Chris Wallis, Chief Investment Officer at Vaughan Nelson Investment Management points out that for value to continue to outperform, "we will need inflation to prove transitory and further fiscal spending by the federal government".
It all comes down to the Fed
Of all factors that could impact market performance over the second half of 2021, strategists say that Fed moves matter most, rating them 7.2 out of 10. Similarly, they cite economic data releases (6.7), fiscal spending (6.1) and liquidity (6) as key leading market drivers, demonstrating just how much sway central banks continue to hold over markets. Valuations (5.2), vaccinations (5.1) and geopolitics (5) round out the pack, showing that respondents are looking past the pandemic and that, while valuations are high, they often do not lead to a correction on their own.
The outlook for emerging markets in the second half of the year is also dependent on the Fed, according to the survey. Indeed, 45% of respondents caveat their call for EM outperformance with the dollar and yields remaining contained, showing how far-reaching the Fed’s impact is. Only 10% of respondents gave an outright “yes” to EM outperforming into the end of the year, while 14% say EM needs Chinese growth to remain robust and nearly one in three (31%) said “no,” emerging markets will not outperform during the second half of 2021, regardless of any caveats.
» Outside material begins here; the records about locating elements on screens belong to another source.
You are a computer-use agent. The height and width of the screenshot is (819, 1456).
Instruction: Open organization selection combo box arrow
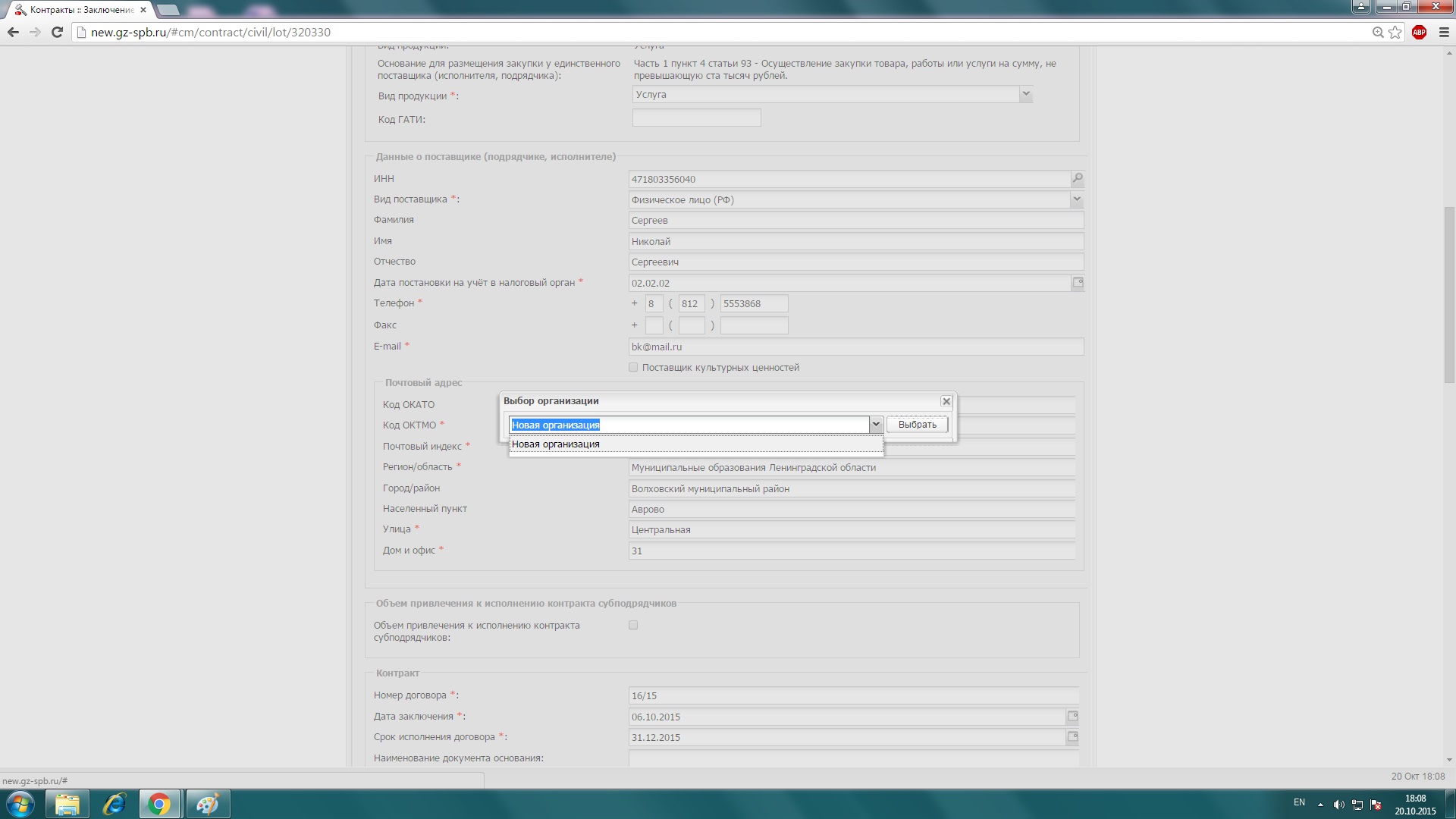pyautogui.click(x=876, y=424)
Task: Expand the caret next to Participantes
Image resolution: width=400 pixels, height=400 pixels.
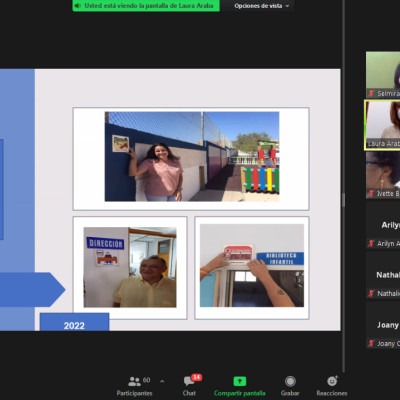Action: tap(162, 381)
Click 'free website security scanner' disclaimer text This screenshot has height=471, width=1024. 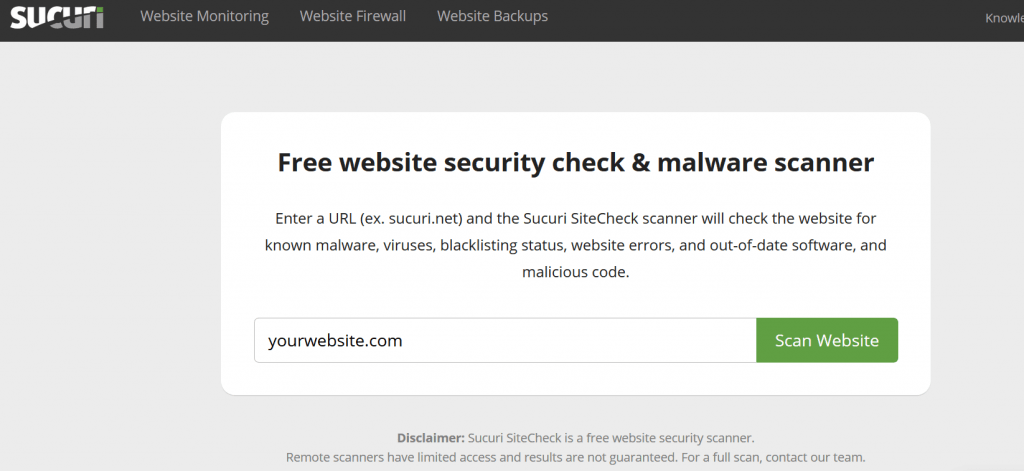pos(666,438)
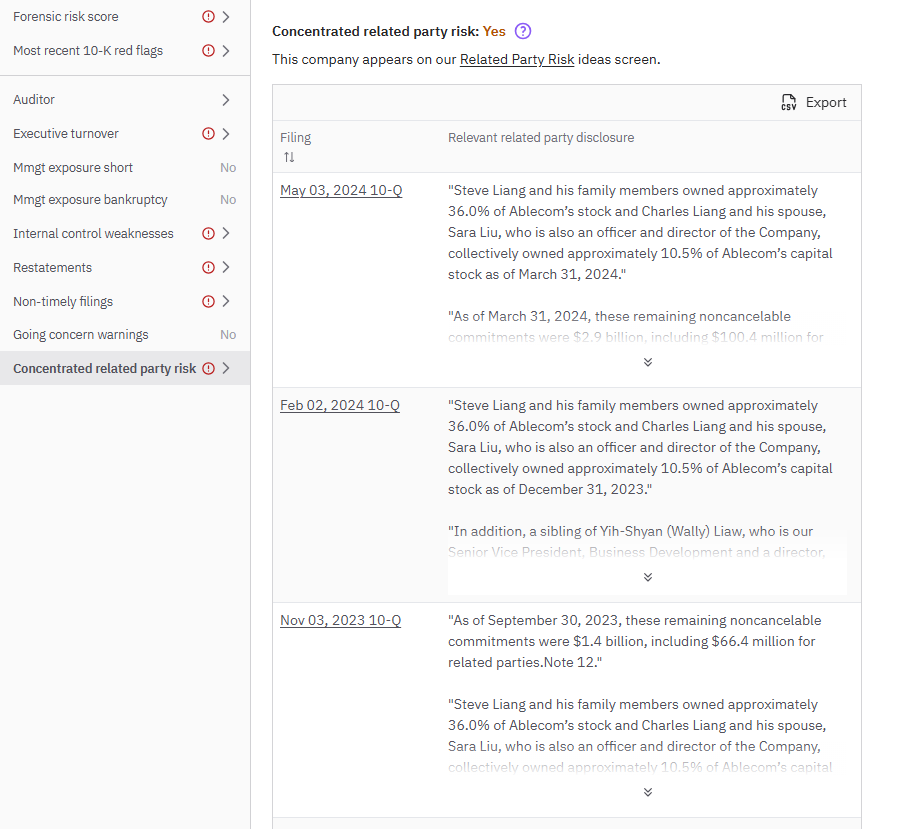
Task: Sort by Filing column arrows icon
Action: tap(289, 157)
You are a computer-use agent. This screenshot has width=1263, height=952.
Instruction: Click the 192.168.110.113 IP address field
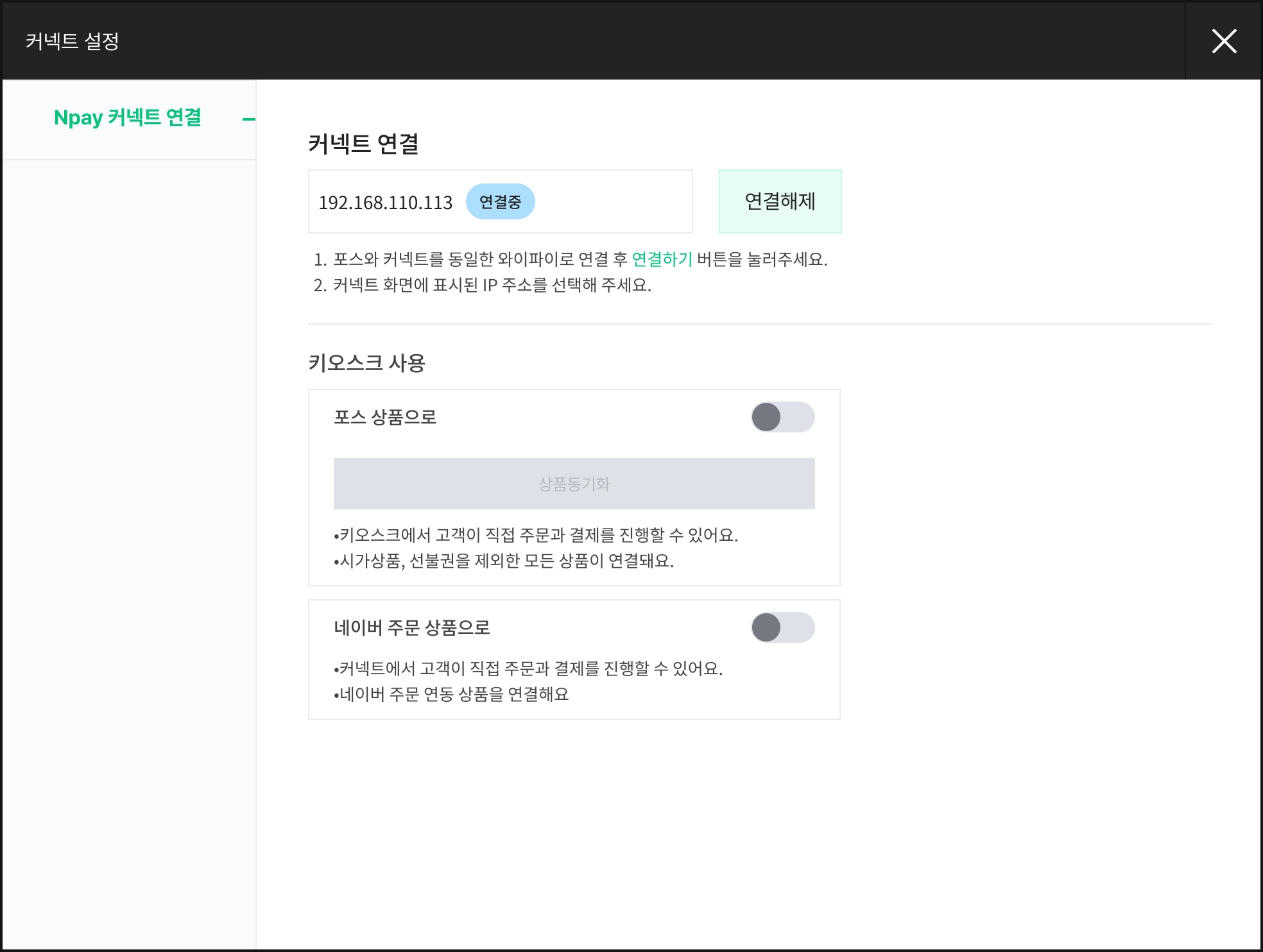tap(385, 203)
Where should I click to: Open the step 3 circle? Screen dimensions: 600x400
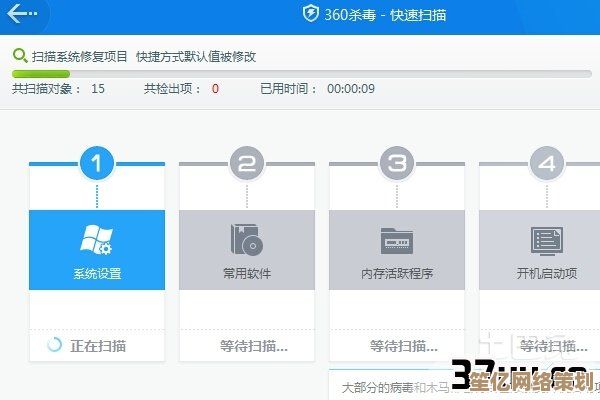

ESG and crypto positioning
In considering two of the leading investment stories to come out of the pandemic, Natixis strategists have the strongest convictions about ESG (Environmental, Social, and Governance) investing. Throughout the pandemic, ESG strategies generated impressive results in terms of both returns and asset growth. Few think the success will be short-lived, as one in ten of those surveyed think of ESG as a fad. Instead, 48% say these investments are becoming mainstream and 26% call them a must-have investment.
When it comes to cryptocurrencies, the asset manager believes that while they have been grabbing headlines over the past year, two-thirds of those surveyed believe the market under-appreciates the risks, 17% say crypto is nothing more than a fad and 12% believe it is a disaster waiting to happen. "Not one of the 42 strategists surveyed believes cryptocurrencies are a bona fide alternative to traditional currencies", the analysis adds.
Post-pandemic winners remain the same
As we start to look post-pandemic, respondents saw little change in the projected post-pandemic winners compared to last year’s survey. This year, strategists call for technology (88%), healthcare (83%), ESG investing (76%), and housing (74%) to be the winners from the crisis.
Given that nearly six in ten strategists (57%) put stay-at-home business in the winners’ column, it appears many think it will take time for the sector to mirror the return to the office. Convictions do not run as strong for energy (38% winner / 62% loser) and travel (52% winner, 48% loser), an outlook that aligns with a full reopening sometime in the first half of 2022 rather than the last half of 2021.